The PSW places donor aid resources under the direct control of the World Bank’s private sector investment arm, the International Finance Corporation (IFC), and its private sector guarantee arm, the Multilateral Agency. investment guarantee (MIGA). This means that IDA funds are used to subsidize private sector projects supported by IFC and MIGA in low-income countries and fragile and conflict-affected states.
This reorientation of development funds can be criticized on several counts. For starters, some accused the World Bank Group of a lack of transparency in subsidizing companies through a non-competitive process on the basis of unsolicited proposals. The bank has also not demonstrated sufficient impact on development, as the criteria for evaluating the PSW and demonstrating the “additionality” of private sector financing are complex and technical and do not explicitly take into account the factors involved. developmental effects. In fact, the effectiveness of the PSW appears to be limited to its role of hedging the risks associated with IFC and MIGA operations, rather than demonstrating the contribution of private finance to economic growth and sustainability. Finally, some have criticized the poor targeting of the PSW of development-related projects as part of the responses to Covid-19.
Even the World Bank’s PSW Mid-Term Review noted that “the question of whether a project can take place without PSW support does not always have a straightforward answer. The basic objective of introducing PSW in developing countries – to bring private finance into development projects – has also not been achieved. The 2021 assessment by the World Bank’s Independent Review Panel shows that, overall, the PSW has raised even less private capital than other blended finance instruments like the MIGA Guarantee Facility.
The World Bank’s persistence with a strategy focused on private finance – despite the dire need for increased public spending – may in part reflect the governance structure of IDA. The establishment of the body in 1960 represented a compromise accepted by developing countries, many of which had instead called for a United Nations multilateral fund operating on a “one country one voice” basis to help meet development needs. US influence at the World Bank prevented this, and the 74 IDA recipient countries now have less than 16% of the vote. This democratic deficit at the multilateral level, as well as a lack of accountability at the evaluation stages, further reduces the capacity of developing countries to influence decision-making.
The current reversal of positive development trends induced by the pandemic must be addressed through stable funding channels in developing countries.

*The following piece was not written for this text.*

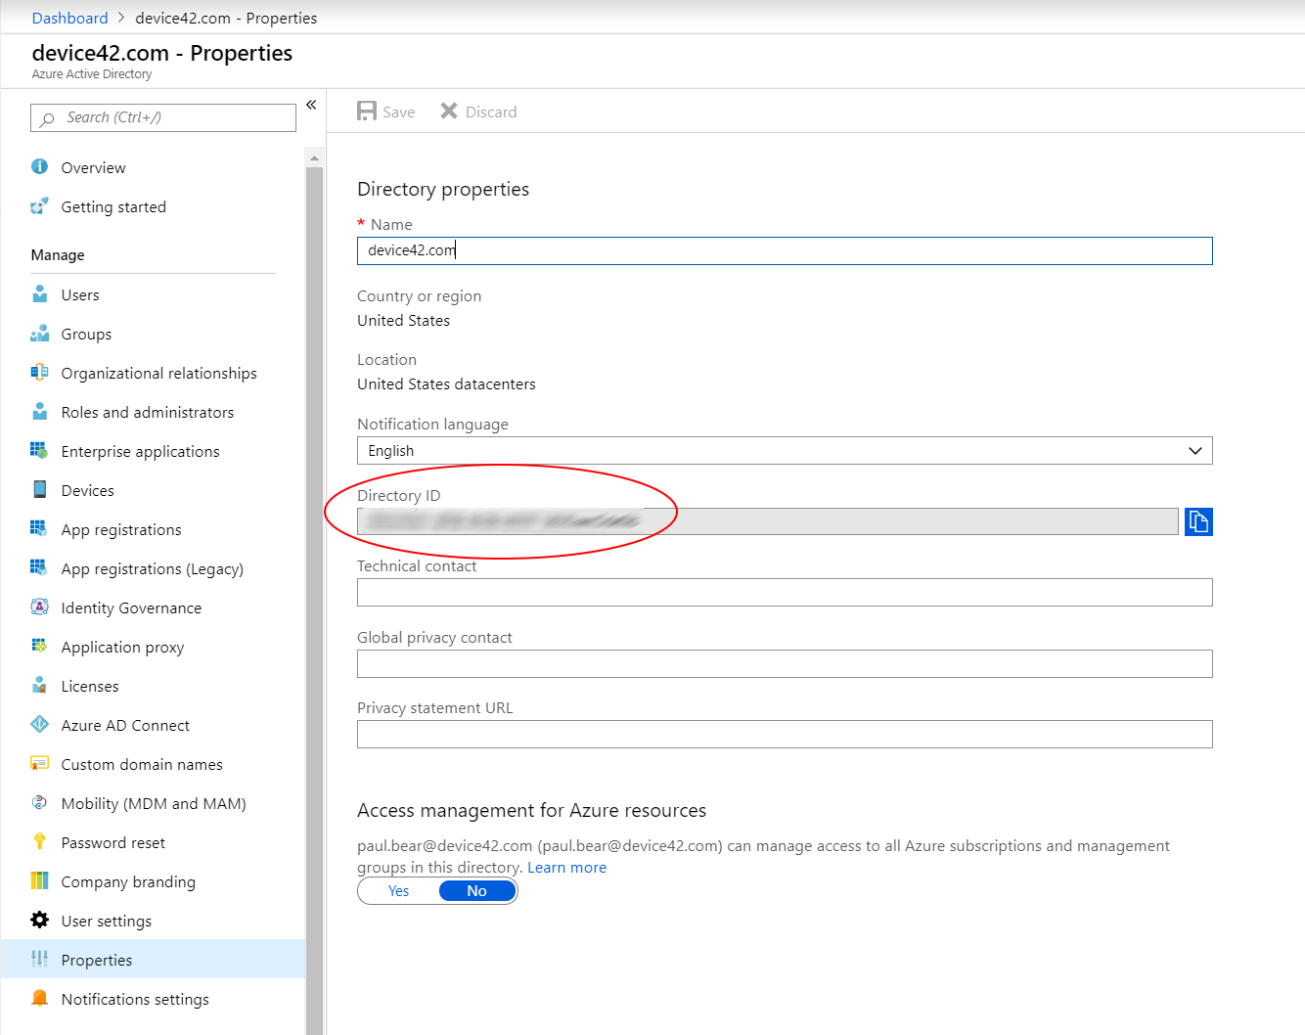Set access management toggle to Yes
1305x1035 pixels.
coord(399,891)
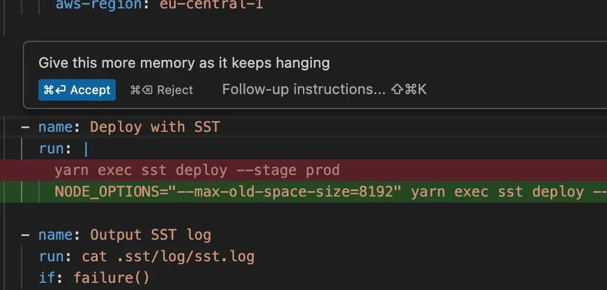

These channels should focus on subsidies supporting essential public services like health and education, as well as infrastructure. Given the inherent limitations of PSW, subsidizing the private sector to invest in public goods and services through IDA will only exacerbate the adverse consequences of the pandemic.
As long as IDA can be an important source of stimulus funds for the poorest economies, these resources must be used efficiently. This will require shutting down the PSW and, instead, providing resources directly to governments and developing alternative approaches to strengthen public finances and public services. We can no longer afford solutions that make the problem worse. – Project union

• Jayati Ghosh, Executive Secretary of International Development Economics Associates, is Professor of Economics at the University of Massachusetts Amherst and a member of the Independent Commission for the Reform of International Business Taxation.

• Farwa Sial is an Economist and Senior Policy and Advocacy Officer at the European Network on Debt and Development (Eurodad).